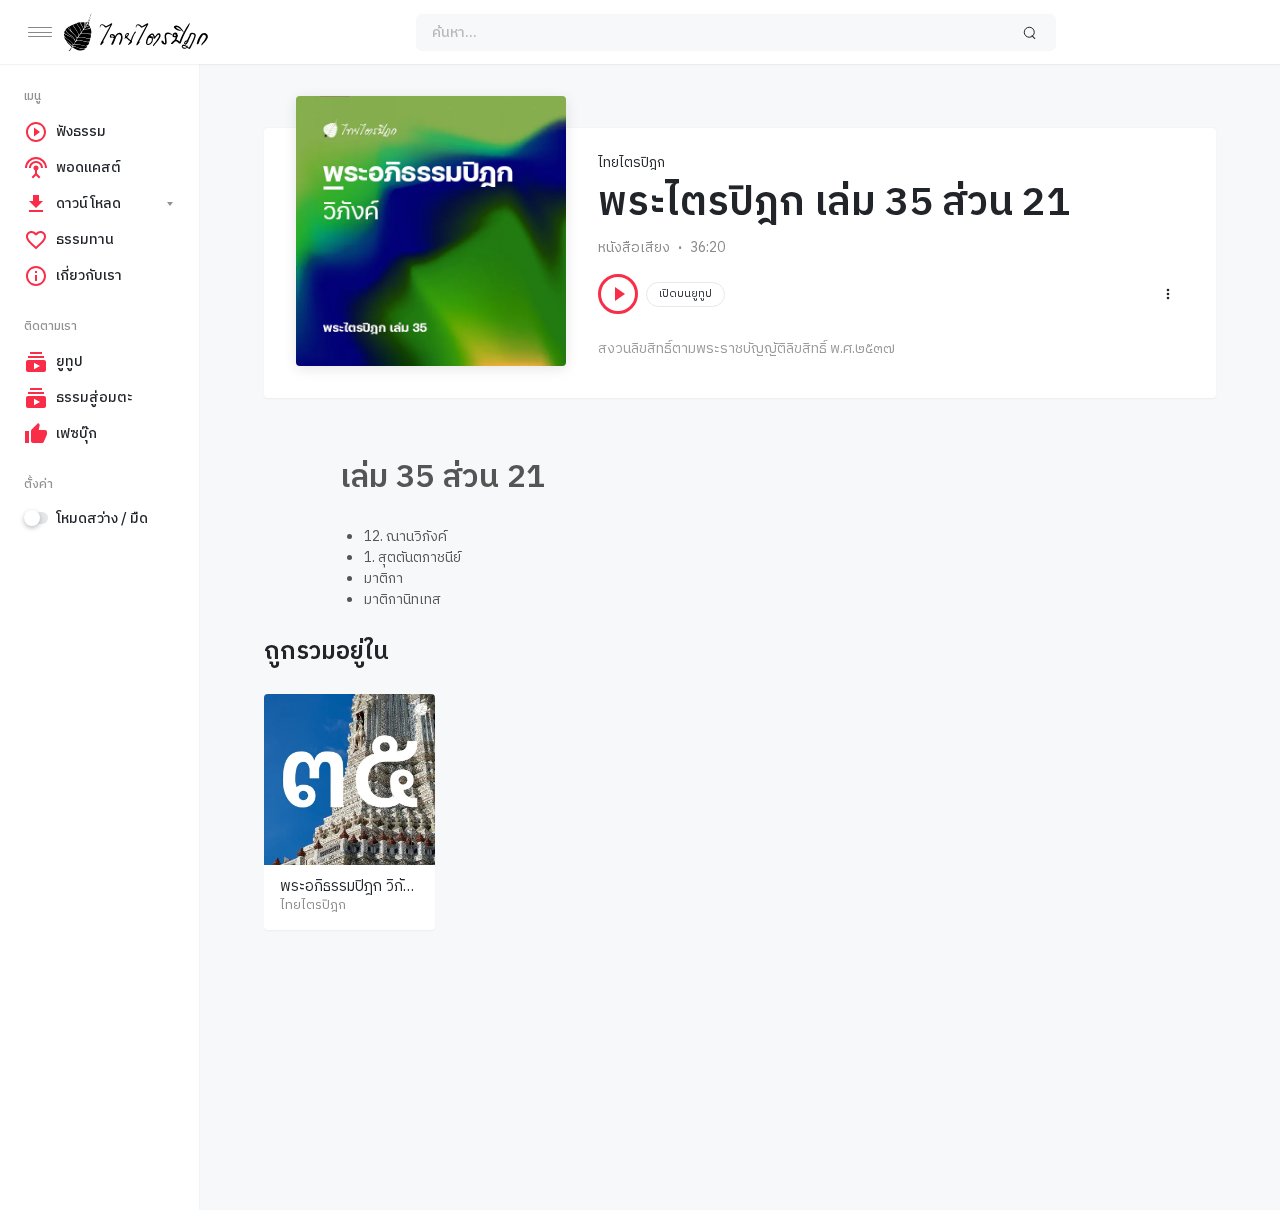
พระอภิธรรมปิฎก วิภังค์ (345, 896)
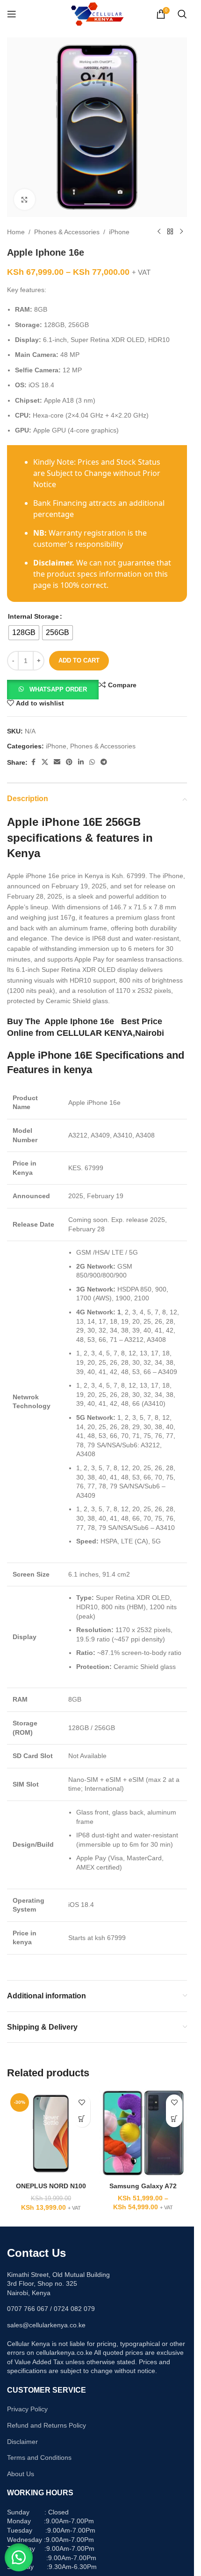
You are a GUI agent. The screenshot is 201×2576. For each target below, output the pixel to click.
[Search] (182, 14)
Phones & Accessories (67, 232)
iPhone (119, 232)
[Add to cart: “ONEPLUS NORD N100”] (82, 2119)
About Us (20, 2474)
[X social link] (45, 762)
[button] (53, 689)
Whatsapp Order (58, 689)
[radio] (24, 633)
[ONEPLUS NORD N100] (51, 2134)
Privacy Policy (27, 2409)
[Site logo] (97, 13)
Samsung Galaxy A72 (143, 2186)
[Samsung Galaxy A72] (143, 2134)
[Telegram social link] (104, 762)
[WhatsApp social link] (92, 762)
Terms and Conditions (39, 2457)
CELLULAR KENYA (95, 1033)
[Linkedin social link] (80, 762)
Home (16, 232)
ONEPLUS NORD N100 (51, 2186)
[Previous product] (159, 231)
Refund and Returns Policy (46, 2425)
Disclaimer (22, 2441)
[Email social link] (57, 762)
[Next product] (181, 231)
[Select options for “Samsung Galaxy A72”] (174, 2119)
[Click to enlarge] (24, 199)
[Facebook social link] (33, 762)
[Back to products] (170, 231)
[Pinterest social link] (69, 762)
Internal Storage (33, 616)
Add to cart (79, 660)
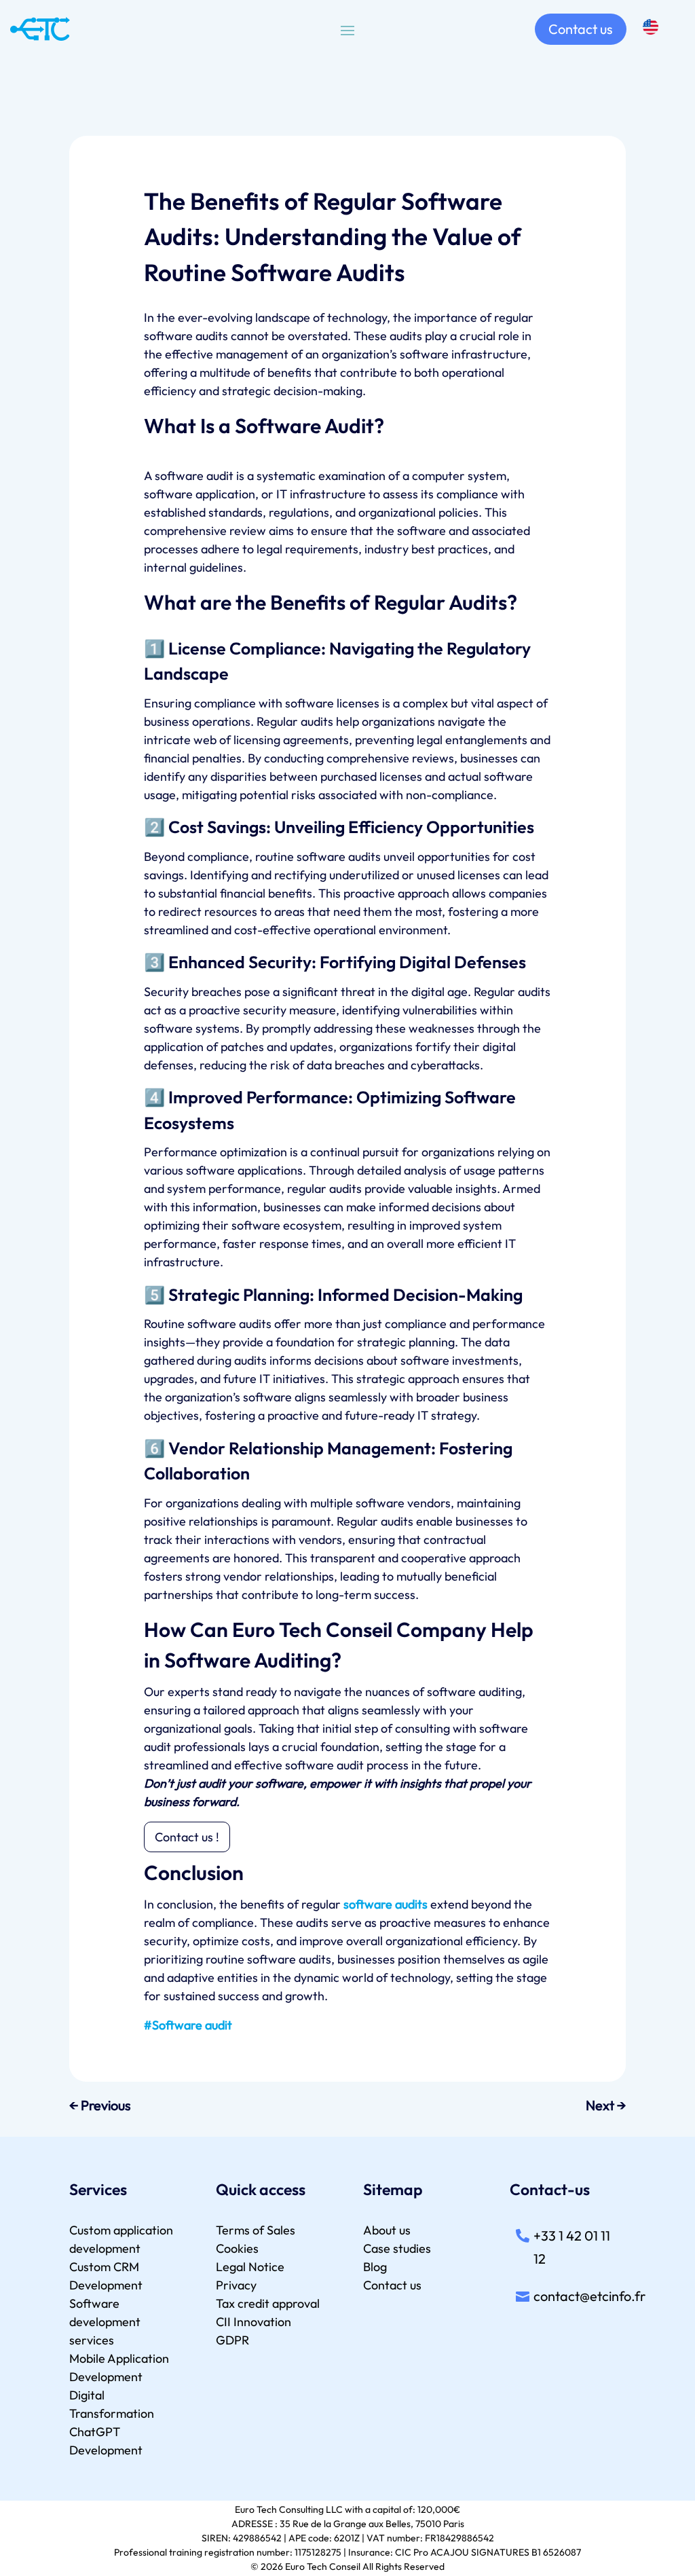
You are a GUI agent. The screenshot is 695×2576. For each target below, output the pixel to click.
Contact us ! (187, 1837)
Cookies (237, 2248)
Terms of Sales (255, 2230)
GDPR (232, 2340)
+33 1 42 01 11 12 (571, 2247)
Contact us (580, 28)
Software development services (104, 2322)
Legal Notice (250, 2267)
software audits (385, 1904)
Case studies (397, 2248)
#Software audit (188, 2025)
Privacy (236, 2285)
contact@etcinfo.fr (589, 2295)
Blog (375, 2267)
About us (387, 2230)
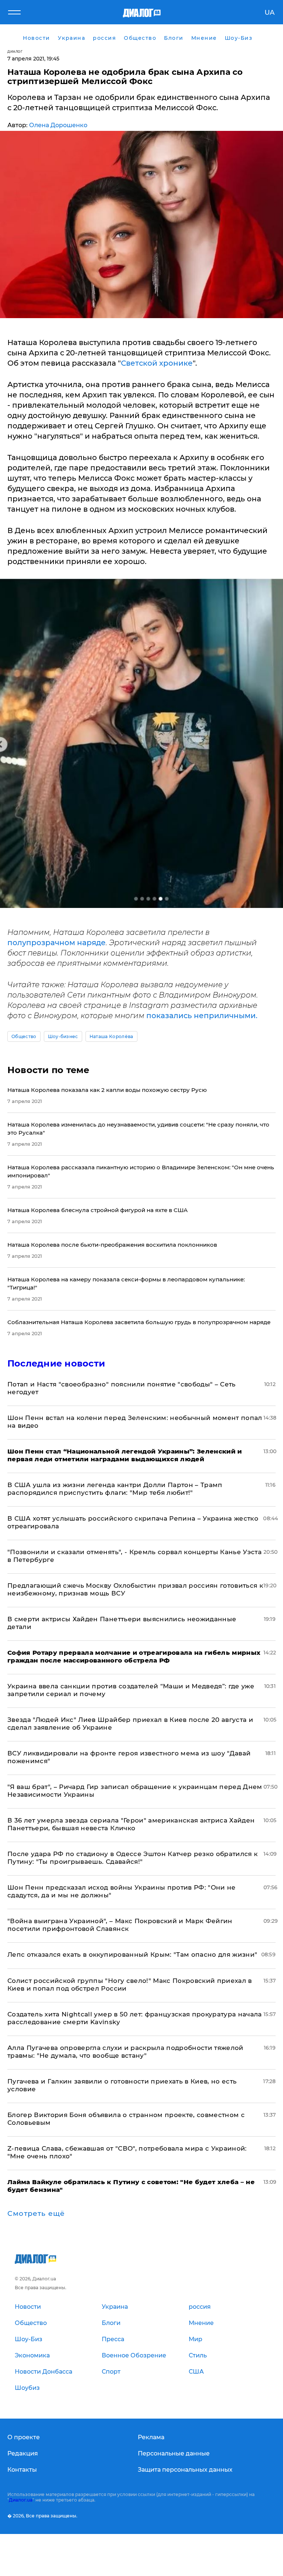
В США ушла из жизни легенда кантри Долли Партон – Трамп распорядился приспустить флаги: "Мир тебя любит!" (115, 1488)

--

TASK GOAL: Please return every line of the records above that contains the word "Terms".

EXERCISE RESPONSE:
Terms and Conditions (39, 2457)
Terms of Sales (255, 2230)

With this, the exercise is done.